Este verano entró en vigor un nuevo reglamento de la UE que intenta poner coto a estas prácticas. Su principio básico es la veracidad: cada enunciado, “explícito o implícito, debe sustentarse con elementos de prueba verificables”. Es decir, que si un producto promete “resultados visibles” en un periodo de tiempo, el fabricante debe poder demostrarlo con estudios empíricos.
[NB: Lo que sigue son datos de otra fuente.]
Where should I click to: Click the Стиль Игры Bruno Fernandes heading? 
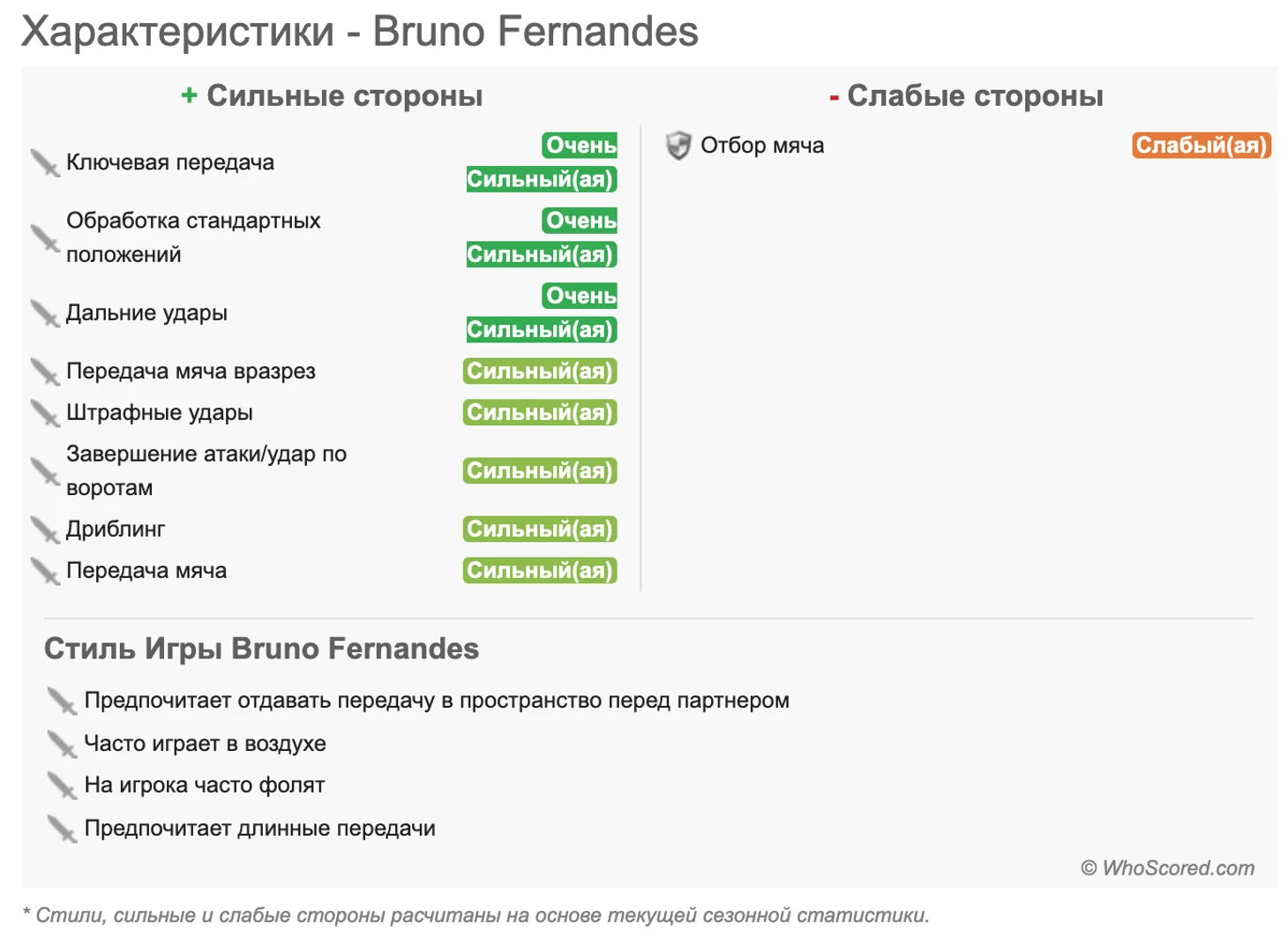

“Sobre el papel el reglamento es perfecto, pero en la práctica se mantienen ambigüedades”, lamenta Alejandro Perales. Por ejemplo, la normativa recoge que “las comunicaciones deben ser claras, precisas, pertinentes y comprensibles para el usuario final medio”, pero no especifica quién es ese usuario final medio. ¿Debe entender lo que realmente significa que un producto contenga “moléculas que redensifican el cabello”, “coenzimas reafirmantes” o “aminoácidos reguladores del pH?”.

La interpretación de los fabricantes es abierta. “Cada marca sabe mejor que nadie quién es su cliente objetivo, que viene a ser el usuario final medio. Por eso es la única que puede juzgarlo”, opina Carmen Esteban, que asegura que el sector está adaptado a la nueva normativa desde hace tiempo gracias a un código de comunicación responsable que impuso Stanpa a sus asociados. “Nuestros principios son los mismos: veracidad, honradez y cumplimiento de la legislación. Todo ello no es incompatible con utilizar los recursos del lenguaje publicitario. En cualquier sector se utilizan hipérboles”, asevera.

La portavoz de OCU coincide en que el reglamento supone un avance sobre el papel, pero cree que para que funcione en la práctica debe haber más control. “Echamos de menos sanciones ejemplarizantes”, comenta.